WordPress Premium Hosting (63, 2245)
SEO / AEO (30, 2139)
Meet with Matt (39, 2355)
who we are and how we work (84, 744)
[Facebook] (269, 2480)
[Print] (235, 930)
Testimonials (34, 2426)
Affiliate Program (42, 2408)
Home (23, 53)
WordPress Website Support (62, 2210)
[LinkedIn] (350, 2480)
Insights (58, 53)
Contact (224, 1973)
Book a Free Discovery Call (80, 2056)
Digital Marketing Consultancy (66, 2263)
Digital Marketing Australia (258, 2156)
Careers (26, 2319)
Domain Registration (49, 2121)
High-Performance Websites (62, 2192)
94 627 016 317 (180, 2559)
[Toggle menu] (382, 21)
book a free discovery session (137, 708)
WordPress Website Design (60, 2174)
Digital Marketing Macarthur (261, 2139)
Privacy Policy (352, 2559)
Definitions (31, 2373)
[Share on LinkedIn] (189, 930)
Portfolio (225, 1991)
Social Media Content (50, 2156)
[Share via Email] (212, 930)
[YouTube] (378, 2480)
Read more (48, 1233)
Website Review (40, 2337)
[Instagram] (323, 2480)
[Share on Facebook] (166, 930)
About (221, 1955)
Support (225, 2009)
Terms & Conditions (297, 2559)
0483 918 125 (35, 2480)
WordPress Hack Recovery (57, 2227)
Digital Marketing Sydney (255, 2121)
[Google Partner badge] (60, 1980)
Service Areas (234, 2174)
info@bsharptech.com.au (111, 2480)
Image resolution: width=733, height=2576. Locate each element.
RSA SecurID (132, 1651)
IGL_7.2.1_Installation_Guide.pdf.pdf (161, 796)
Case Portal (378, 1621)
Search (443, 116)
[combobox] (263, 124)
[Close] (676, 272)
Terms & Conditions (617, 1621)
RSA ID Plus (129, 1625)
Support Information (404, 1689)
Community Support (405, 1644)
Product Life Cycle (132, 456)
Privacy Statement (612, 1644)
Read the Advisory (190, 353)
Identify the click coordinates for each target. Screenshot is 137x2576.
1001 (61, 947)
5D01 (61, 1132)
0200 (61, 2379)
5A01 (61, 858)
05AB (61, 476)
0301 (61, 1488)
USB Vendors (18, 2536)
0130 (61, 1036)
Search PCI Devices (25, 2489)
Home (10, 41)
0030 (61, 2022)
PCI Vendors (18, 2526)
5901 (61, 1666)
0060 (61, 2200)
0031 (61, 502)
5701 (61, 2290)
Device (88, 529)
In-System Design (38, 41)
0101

************

Problem to solve: Reproduce all the data precisely, word for word.

Response area:
WordPress Premium Hosting (63, 2245)
SEO / AEO (30, 2139)
Meet with Matt (39, 2355)
who we are and how we work (84, 744)
[Facebook] (269, 2480)
[Print] (235, 930)
Testimonials (34, 2426)
Affiliate Program (42, 2408)
Home (23, 53)
WordPress Website Support (62, 2210)
[LinkedIn] (350, 2480)
Insights (58, 53)
Contact (224, 1973)
Book a Free Discovery Call (80, 2056)
Digital Marketing Consultancy (66, 2263)
Digital Marketing Australia (258, 2156)
Careers (26, 2319)
Domain Registration (49, 2121)
High-Performance Websites (62, 2192)
94 627 016 317 (180, 2559)
[Toggle menu] (382, 21)
book a free discovery session (137, 708)
WordPress Website Design (60, 2174)
Digital Marketing Macarthur (261, 2139)
Privacy Policy (352, 2559)
Definitions (31, 2373)
[Share on LinkedIn] (189, 930)
Portfolio (225, 1991)
Social Media Content (50, 2156)
[Share via Email] (212, 930)
[YouTube] (378, 2480)
Read more (48, 1233)
Website Review (40, 2337)
[Instagram] (323, 2480)
[Share on Facebook] (166, 930)
About (221, 1955)
Support (225, 2009)
Terms & Conditions (297, 2559)
0483 918 125 (35, 2480)
WordPress Hack Recovery (57, 2227)
Digital Marketing Sydney (255, 2121)
[Google Partner badge] (60, 1980)
Service Areas (234, 2174)
info@bsharptech.com.au (111, 2480)
Image resolution: width=733, height=2576. Locate each element.
RSA SecurID (132, 1651)
IGL_7.2.1_Installation_Guide.pdf.pdf (161, 796)
Case Portal (378, 1621)
Search (443, 116)
[combobox] (263, 124)
[Close] (676, 272)
Terms & Conditions (617, 1621)
RSA ID Plus (129, 1625)
Support Information (404, 1689)
Community Support (405, 1644)
Product Life Cycle (132, 456)
Privacy Statement (612, 1644)
Read the Advisory (190, 353)
Identify the click coordinates for each target. Screenshot is 137x2576.
1001 (61, 947)
5D01 (61, 1132)
0200 (61, 2379)
5A01 (61, 858)
05AB (61, 476)
0301 (61, 1488)
USB Vendors (18, 2536)
0130 (61, 1036)
Search PCI Devices (25, 2489)
Home (10, 41)
0030 (61, 2022)
PCI Vendors (18, 2526)
5901 (61, 1666)
0060 (61, 2200)
0031 (61, 502)
5701 (61, 2290)
Device (88, 529)
In-System Design (38, 41)
0101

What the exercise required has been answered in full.